The Change to Win federation was formed in 2005 when seven unions affiliated with the then 63 member AFL-CIO pulled out over issues related to structure, governance, finance and programs. Some of those that disaffiliated felt there was not enough emphasis on organizing. Since the split, member unions of both federations have actually worked together on a major organizing initiative, the Employee Free Choice Act, and on the 2008 elections.

The call for unity issued here said, “Now, four years later, the labor movement is poised to make significant strides in turning around decades of decline. The election of President Barack Obama, brought about by the efforts of all of organized labor, and the probable passage of the Employee Free Choice Act, as well as other important changes in our political and economic environment, provide us with unprecedented opportunity. And the economic crisis facing American workers provides us with clear authorization to act.”

In recent weeks a number of AFL-CIO union leaders, and a number of Change to Win union leaders, along with the leaders of both federations, have been in discussions about reunification. The National Education Association, an independent union, has also participated in the meetings.

Although no agreements have been reached, union leaders are saying that they are trying to figure out the best program for labor, given the new political circumstances, and how to make any new federation that emerges from the unity talks more effective in action. The AFL-CIO statement said the federation “endorses these unity discussions, and authorizes the president of the federation, along with members of the executive committee, to continue to be engaged in these discussions.”

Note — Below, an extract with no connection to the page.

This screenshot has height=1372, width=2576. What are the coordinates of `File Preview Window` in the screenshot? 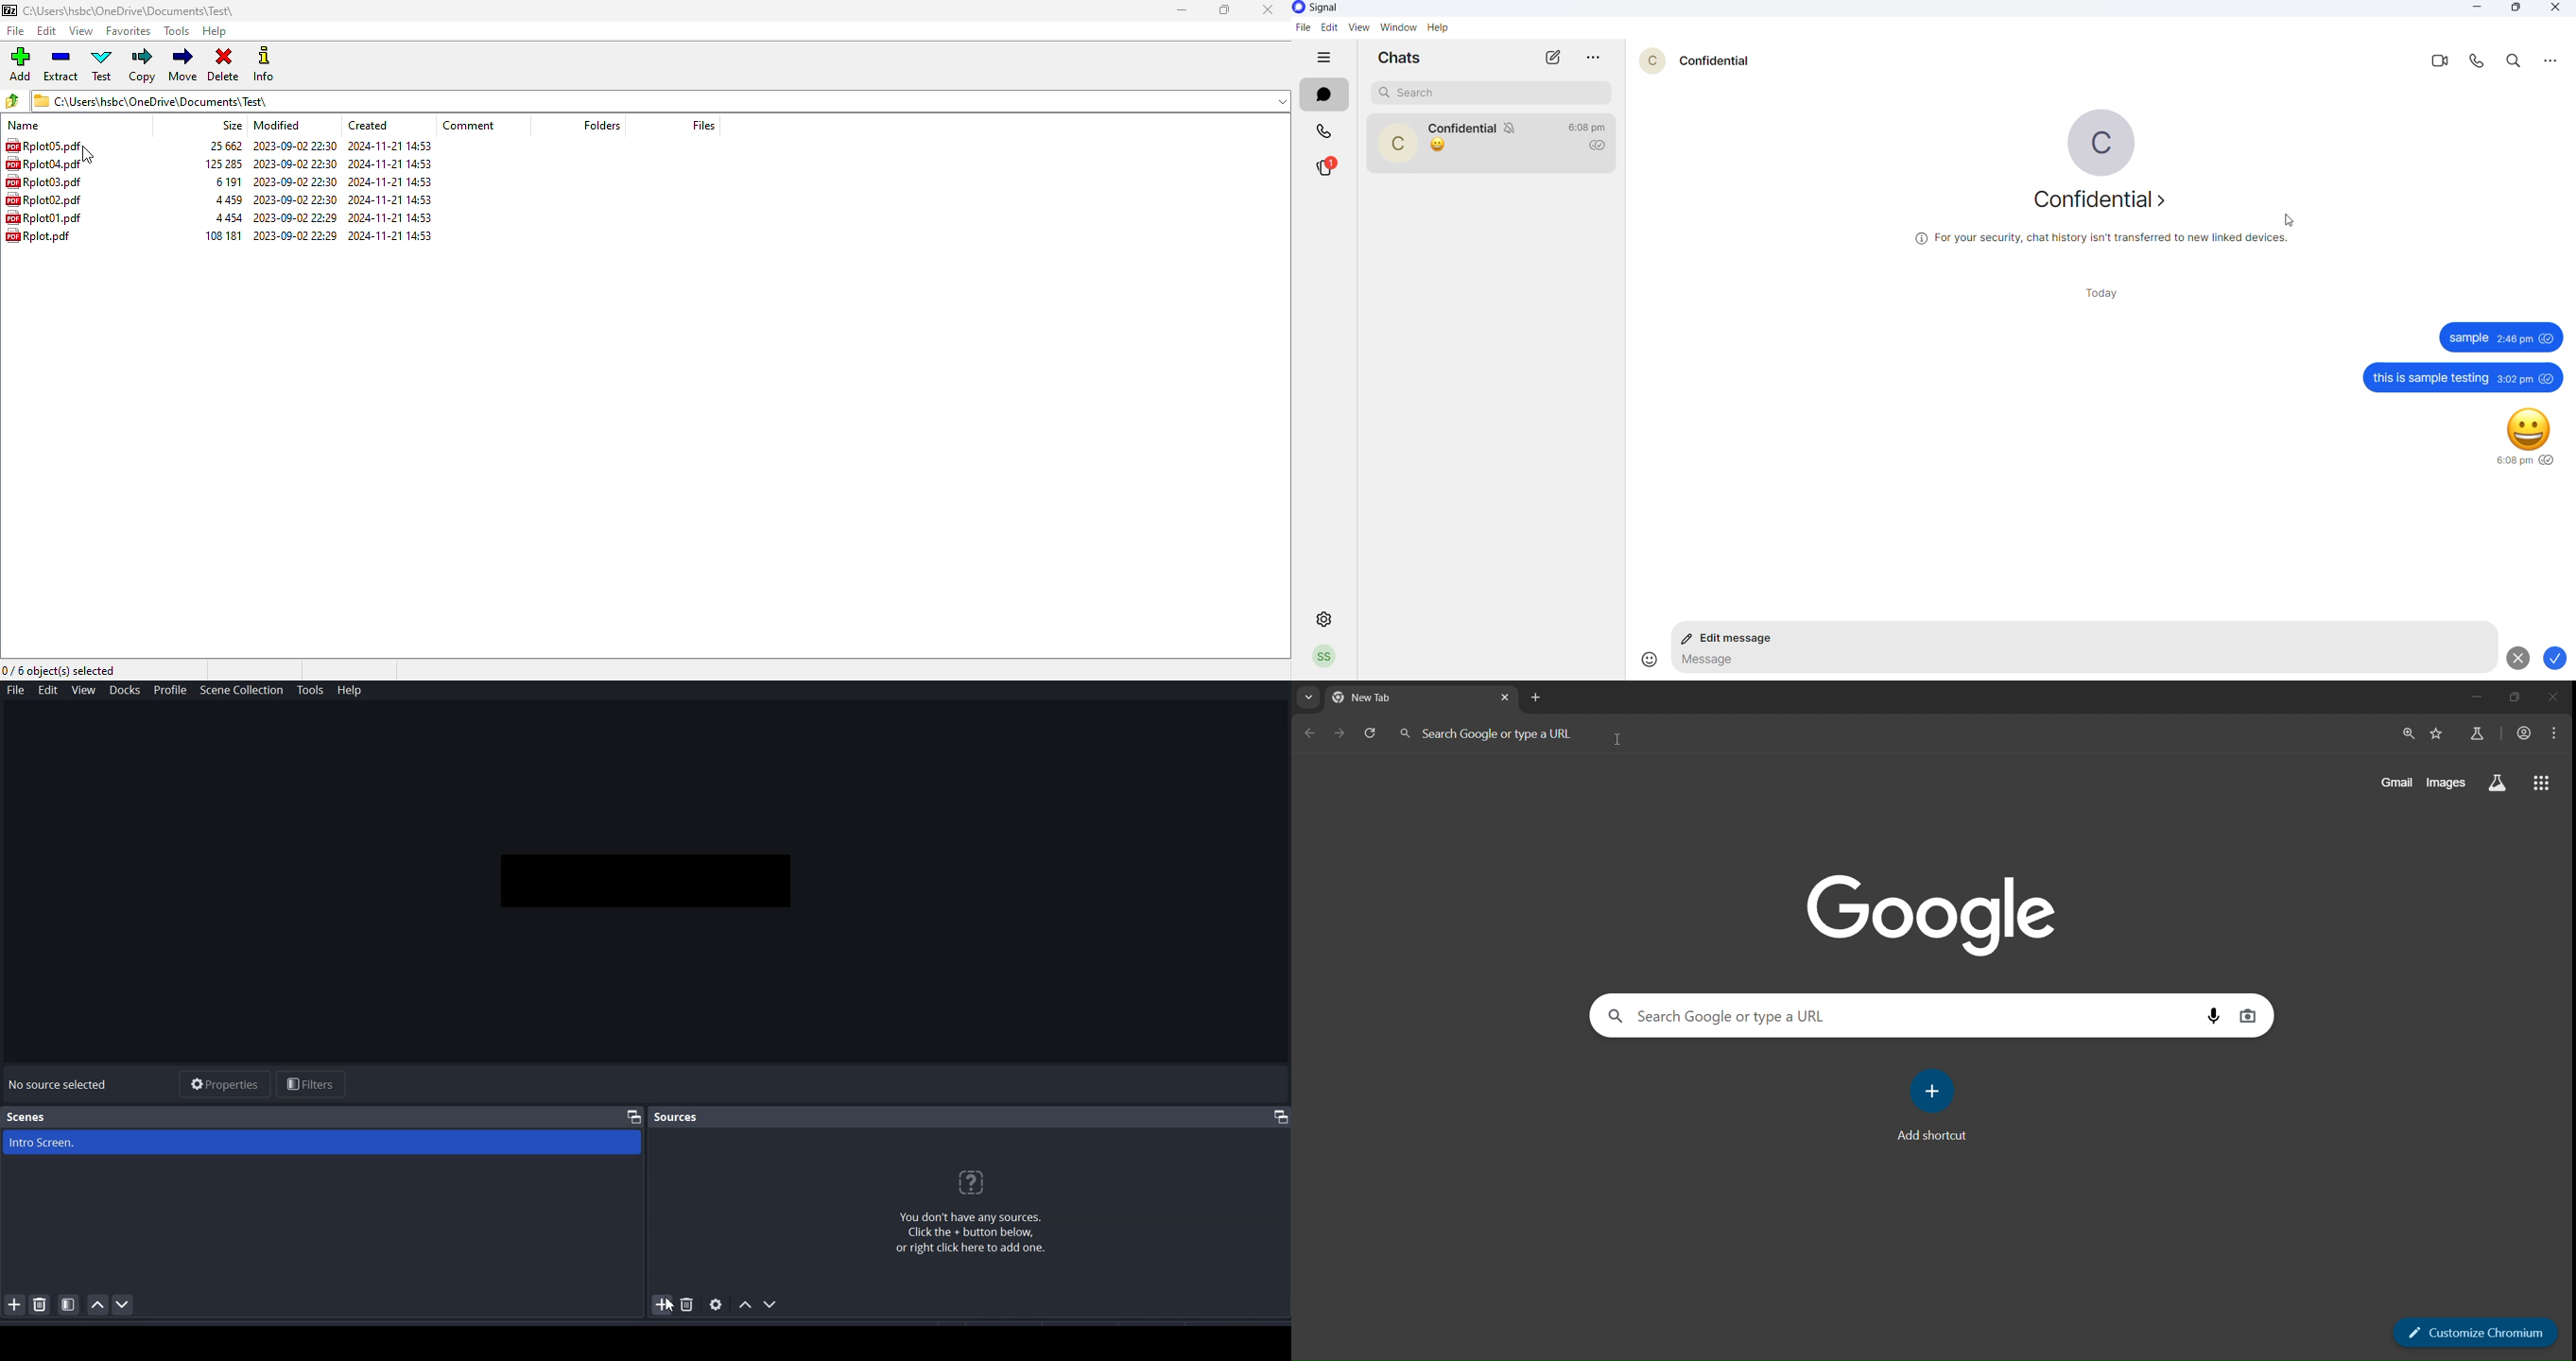 It's located at (648, 880).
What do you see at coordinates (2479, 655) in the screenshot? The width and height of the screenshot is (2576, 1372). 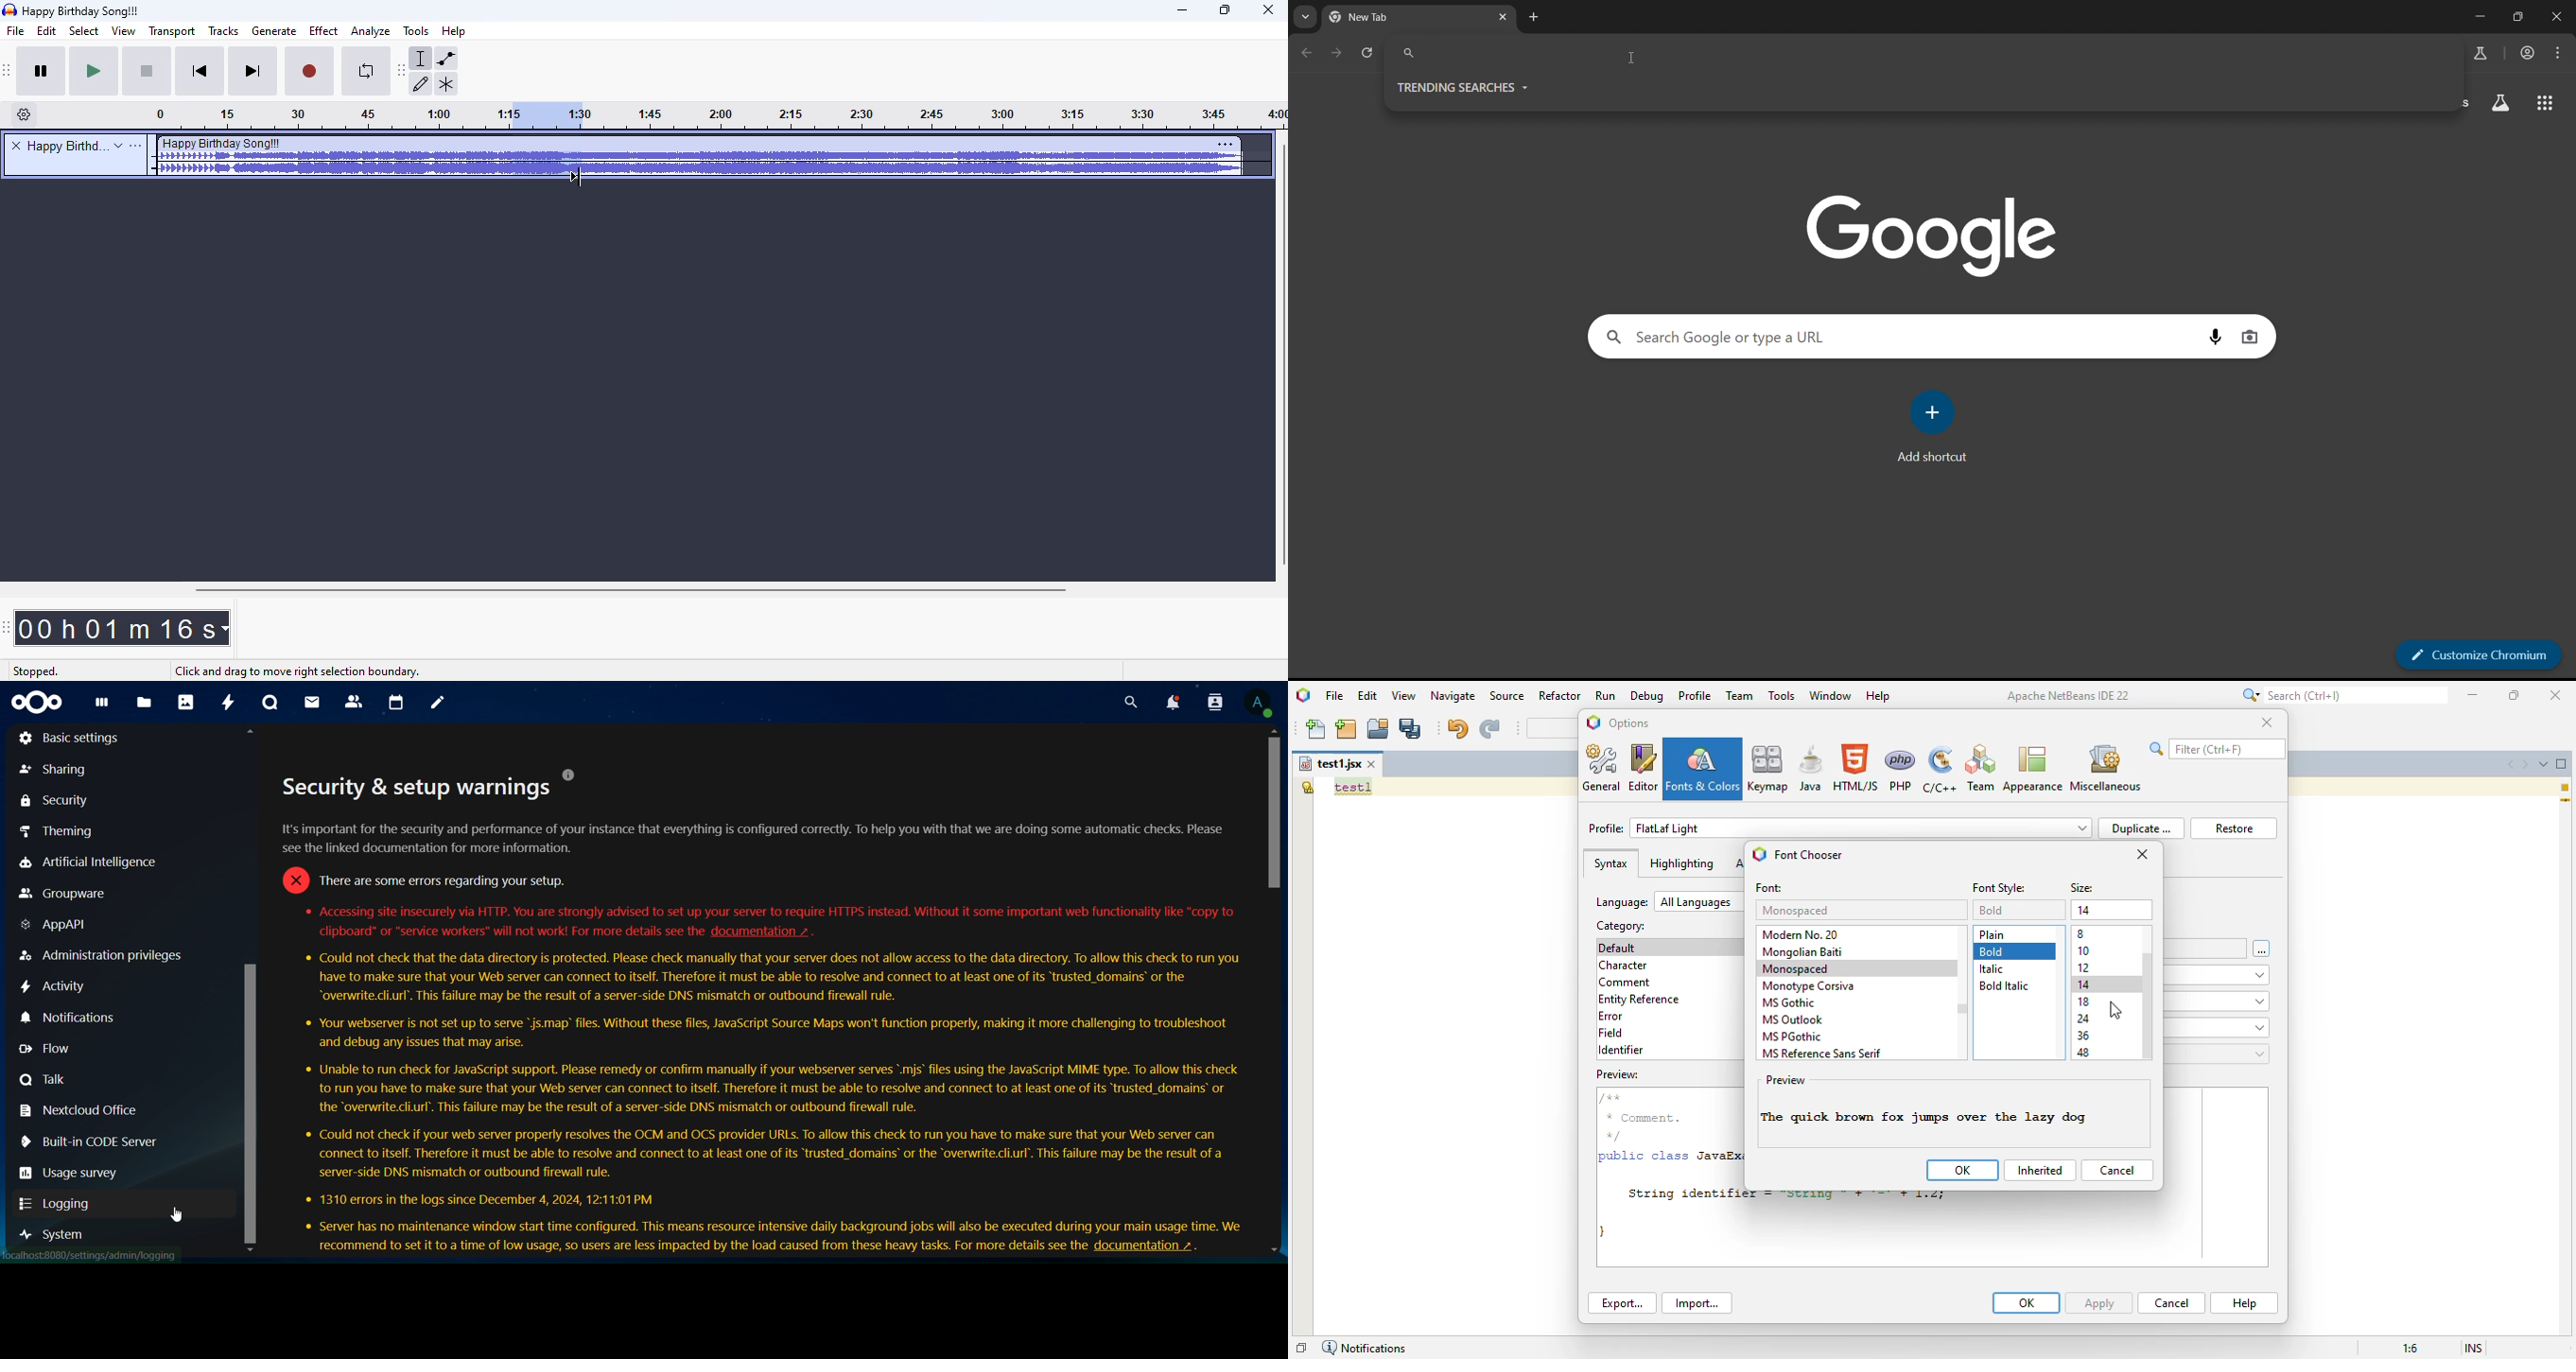 I see `customize chromium` at bounding box center [2479, 655].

Under the terms of the unity resolution, the president of the federation is required to report to the executive committee on a regular basis. All tentative agreements are subject to the approval of the executive officers, the executive committee and then the full council.

“The unity of the labor movement is among the most important issues facing unions today,” the resolution said, adding, “We urge all those involved in these discussions to take this responsibility seriously, and to use their best efforts to find a path to reconciliation that strengthens the AFL-CIO and united the labor movement.”